In [1]:
!pip install selenium webdriver-manager



In [2]:
import time
import pandas as pd
from selenium import webdriver
from selenium.webdriver.chrome.service import Service
from selenium.webdriver.common.by import By
from selenium.webdriver.chrome.options import Options
from webdriver_manager.chrome import ChromeDriverManager
from selenium.webdriver.support.ui import WebDriverWait
from selenium.webdriver.support import expected_conditions as EC

In [4]:
# Setup Chrome options
options = Options()
options.add_argument("--headless")  # Remove this line if you want to see the browser
options.add_argument("--no-sandbox")
options.add_argument("--disable-dev-shm-usage")

# Define seasons and FBref URLs for "All Competitions" → "Playing Time"
seasons = {
    "2020-2021": "https://fbref.com/en/squads/18bb7c10/2020-2021/all_comps/Arsenal-Stats-All-Competitions#all_stats_playing_time",
    "2021-2022": "https://fbref.com/en/squads/18bb7c10/2021-2022/all_comps/Arsenal-Stats-All-Competitions#all_stats_playing_time",
    "2022-2023": "https://fbref.com/en/squads/18bb7c10/2022-2023/all_comps/Arsenal-Stats-All-Competitions#all_stats_playing_time",
    "2023-2024": "https://fbref.com/en/squads/18bb7c10/2023-2024/all_comps/Arsenal-Stats-All-Competitions#all_stats_playing_time",
    "2024-2025": "https://fbref.com/en/squads/18bb7c10/2024-2025/all_comps/Arsenal-Stats-All-Competitions#all_stats_playing_time"
}

# Store all player data
all_data = []

for season, url in seasons.items():
    print(f"Scraping: {season}")
    
    driver = webdriver.Chrome(service=Service(ChromeDriverManager().install()), options=options)
    driver.get(url)
    time.sleep(5)

    try:
        # Wait for the "Playing Time" table to appear
        WebDriverWait(driver, 15).until(
            EC.presence_of_element_located((By.ID, "all_stats_playing_time"))
        )

        # Find table body
        table = driver.find_element(By.ID, "all_stats_playing_time")
        rows = table.find_elements(By.TAG_NAME, "tr")

        for row in rows:
            # Skip header or total rows
            if row.find_elements(By.TAG_NAME, "th") and "Player" in row.text:
                continue

            player_cell = row.find_element(By.TAG_NAME, "th")  # Player name lives here
            player_name = player_cell.text.strip()

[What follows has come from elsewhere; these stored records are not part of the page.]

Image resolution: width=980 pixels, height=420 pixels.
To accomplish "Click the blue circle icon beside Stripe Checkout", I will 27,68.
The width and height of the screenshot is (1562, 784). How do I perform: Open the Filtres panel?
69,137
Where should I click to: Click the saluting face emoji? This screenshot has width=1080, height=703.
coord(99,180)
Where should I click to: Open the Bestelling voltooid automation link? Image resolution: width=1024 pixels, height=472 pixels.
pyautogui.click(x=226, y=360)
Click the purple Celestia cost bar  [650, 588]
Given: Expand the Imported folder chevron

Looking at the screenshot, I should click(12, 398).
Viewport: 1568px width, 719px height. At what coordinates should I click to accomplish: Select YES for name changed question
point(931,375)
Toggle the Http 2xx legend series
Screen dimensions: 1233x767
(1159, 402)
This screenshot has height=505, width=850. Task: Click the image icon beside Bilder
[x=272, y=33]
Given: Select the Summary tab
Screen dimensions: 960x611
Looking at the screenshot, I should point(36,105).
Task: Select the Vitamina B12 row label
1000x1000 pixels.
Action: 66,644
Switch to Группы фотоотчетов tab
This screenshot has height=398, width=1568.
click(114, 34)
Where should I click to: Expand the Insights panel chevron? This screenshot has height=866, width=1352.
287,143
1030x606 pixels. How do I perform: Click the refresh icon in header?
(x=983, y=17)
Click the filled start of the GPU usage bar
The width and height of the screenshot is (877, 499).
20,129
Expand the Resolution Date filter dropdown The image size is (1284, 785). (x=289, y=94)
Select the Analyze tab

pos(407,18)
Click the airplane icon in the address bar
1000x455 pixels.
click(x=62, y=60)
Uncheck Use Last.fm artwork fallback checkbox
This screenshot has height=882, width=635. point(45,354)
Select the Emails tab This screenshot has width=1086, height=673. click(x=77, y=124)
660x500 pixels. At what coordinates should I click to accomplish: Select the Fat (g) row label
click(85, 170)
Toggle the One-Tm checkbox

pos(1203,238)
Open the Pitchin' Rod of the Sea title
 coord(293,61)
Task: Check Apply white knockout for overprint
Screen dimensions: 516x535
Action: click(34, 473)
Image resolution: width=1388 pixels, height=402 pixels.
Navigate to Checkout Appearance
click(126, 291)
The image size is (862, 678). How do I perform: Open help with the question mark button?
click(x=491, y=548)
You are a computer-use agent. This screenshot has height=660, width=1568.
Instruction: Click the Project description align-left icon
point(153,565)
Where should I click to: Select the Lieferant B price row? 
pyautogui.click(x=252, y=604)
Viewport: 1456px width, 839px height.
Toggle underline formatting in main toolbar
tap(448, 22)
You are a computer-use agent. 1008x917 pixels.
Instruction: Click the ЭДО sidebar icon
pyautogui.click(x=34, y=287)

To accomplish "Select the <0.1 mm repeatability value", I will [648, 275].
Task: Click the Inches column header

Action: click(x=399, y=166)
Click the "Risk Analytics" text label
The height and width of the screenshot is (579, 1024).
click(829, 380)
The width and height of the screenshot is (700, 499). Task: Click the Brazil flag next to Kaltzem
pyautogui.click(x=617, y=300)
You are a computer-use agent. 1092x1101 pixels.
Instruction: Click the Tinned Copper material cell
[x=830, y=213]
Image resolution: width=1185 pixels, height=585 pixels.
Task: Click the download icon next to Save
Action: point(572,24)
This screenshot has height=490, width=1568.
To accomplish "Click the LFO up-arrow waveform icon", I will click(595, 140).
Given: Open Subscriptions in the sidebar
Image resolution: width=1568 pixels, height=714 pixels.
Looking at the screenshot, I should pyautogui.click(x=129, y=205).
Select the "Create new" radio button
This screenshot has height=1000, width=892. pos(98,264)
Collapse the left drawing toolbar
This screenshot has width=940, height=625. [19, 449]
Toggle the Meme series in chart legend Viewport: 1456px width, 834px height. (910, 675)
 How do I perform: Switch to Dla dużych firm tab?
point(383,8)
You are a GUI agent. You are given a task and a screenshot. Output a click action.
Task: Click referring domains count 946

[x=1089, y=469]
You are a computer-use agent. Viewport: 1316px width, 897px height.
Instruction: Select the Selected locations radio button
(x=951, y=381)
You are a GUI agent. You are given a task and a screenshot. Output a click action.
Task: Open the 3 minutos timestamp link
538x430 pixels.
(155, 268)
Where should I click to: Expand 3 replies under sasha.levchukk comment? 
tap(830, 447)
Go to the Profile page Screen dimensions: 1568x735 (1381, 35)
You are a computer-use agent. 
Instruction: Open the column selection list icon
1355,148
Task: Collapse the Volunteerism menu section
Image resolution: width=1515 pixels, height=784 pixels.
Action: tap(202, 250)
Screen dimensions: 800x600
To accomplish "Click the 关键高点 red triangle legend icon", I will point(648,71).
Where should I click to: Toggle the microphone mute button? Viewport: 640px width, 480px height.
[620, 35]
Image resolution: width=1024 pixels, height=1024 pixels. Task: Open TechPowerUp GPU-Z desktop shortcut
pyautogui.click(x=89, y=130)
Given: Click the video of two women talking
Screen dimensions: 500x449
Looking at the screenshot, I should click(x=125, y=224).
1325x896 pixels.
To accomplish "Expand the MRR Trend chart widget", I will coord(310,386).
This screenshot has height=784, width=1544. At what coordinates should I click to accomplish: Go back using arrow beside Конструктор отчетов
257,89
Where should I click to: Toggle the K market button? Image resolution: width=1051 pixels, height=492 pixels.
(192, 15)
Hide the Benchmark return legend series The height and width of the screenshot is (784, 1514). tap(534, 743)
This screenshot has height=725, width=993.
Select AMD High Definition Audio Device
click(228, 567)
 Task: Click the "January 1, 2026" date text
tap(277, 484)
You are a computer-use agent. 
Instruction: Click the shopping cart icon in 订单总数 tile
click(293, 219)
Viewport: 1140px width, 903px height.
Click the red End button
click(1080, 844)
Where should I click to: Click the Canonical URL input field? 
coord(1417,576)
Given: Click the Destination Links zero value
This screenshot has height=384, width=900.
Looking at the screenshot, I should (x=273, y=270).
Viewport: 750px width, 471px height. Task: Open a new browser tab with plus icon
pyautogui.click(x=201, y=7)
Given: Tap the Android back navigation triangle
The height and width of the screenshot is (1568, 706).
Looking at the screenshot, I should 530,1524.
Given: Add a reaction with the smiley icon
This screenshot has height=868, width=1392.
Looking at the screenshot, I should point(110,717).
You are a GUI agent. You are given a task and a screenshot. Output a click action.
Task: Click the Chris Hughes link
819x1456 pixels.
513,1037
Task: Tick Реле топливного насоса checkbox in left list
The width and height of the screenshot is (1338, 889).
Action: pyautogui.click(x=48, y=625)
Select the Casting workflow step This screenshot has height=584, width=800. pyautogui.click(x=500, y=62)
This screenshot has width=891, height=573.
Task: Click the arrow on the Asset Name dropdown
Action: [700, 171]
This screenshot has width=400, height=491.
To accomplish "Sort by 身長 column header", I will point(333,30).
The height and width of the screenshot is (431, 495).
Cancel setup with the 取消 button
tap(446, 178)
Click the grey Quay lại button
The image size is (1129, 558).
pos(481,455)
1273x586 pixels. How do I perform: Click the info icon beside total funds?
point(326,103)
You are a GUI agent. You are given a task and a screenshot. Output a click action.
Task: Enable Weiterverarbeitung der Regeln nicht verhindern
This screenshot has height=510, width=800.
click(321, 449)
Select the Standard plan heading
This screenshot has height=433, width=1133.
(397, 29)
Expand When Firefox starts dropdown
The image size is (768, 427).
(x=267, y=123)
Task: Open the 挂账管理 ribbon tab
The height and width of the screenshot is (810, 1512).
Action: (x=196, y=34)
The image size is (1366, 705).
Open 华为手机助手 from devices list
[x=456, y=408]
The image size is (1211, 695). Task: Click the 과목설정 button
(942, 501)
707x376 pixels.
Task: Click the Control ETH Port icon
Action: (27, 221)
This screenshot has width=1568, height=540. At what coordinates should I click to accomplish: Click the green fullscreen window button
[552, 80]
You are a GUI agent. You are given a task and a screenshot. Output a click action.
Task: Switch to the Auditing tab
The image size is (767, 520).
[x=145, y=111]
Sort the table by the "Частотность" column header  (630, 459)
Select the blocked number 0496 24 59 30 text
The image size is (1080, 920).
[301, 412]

            cells = row.find_elements(By.TAG_NAME, "td")
            if len(cells) == 0:
                continue  # Skip empty rows

            all_data.append({
                "Season": season,
                "Player": player_name,
                "Nation": cells[0].text.strip(),
                "Pos": cells[1].text.strip(),
                "Age": cells[2].text.strip(),
                "MP": cells[3].text.strip(),
                "Min": cells[4].text.strip(),
                "Mn/MP": cells[5].text.strip(),
                "Min%": cells[6].text.strip(),
                "90s": cells[7].text.strip(),
                "Starts": cells[8].text.strip(),
                "Mn/Start": cells[9].text.strip(),
                "Compl": cells[10].text.strip(),
                "Subs": cells[11].text.strip(),
                "Mn/Sub": cells[12].text.strip(),
                "unSub": cells[13].text.strip(),
                "PPM": cells[14].text.strip(),
                "onG": cells[15].text.strip(),
                "onGA": cells[16].text.strip(),
                "+/-": cells[17].text.strip(),
                "+/-90": cells[18].text.strip(),
                "On-Off": cells[19].text.strip(),
                "onxG": cells[20].text.strip(),
                "onxGA": cells[21].text.strip(),
                "xG+/-": cells[22].text.strip(),
                "xG+/-90": cells[23].text.strip(),
                "On-Off_xG": cells[24].text.strip()
            })

    except Exception as e:
        print(f"Failed to scrape {season}: {e}")
    
    driver.quit()

# Create and save DataFrame
df = pd.DataFrame(all_data)
df.to_csv("arsenal_minutes_played_2020_2025_fbref.csv", index=False)
print("Scrape complete! Data saved to 'arsenal_minutes_played_2020_2025_fbref.csv'.")

Scraping: 2020-2021
⚠️ Failed to scrape 2020-2021: list index out of range
Scraping: 2021-2022
⚠️ Failed to scrape 2021-2022: list index out of range
Scraping: 2022-2023
⚠️ Failed to scrape 2022-2023: list index out of range
Scraping: 2023-2024
⚠️ Failed to scrape 2023-2024: list index out of range
Scraping: 2024-2025
⚠️ Failed to scrape 2024-2025: list index out of range
✅ Scrape complete! Data saved to 'arsenal_minutes_played_2020_2025_fbref.csv'.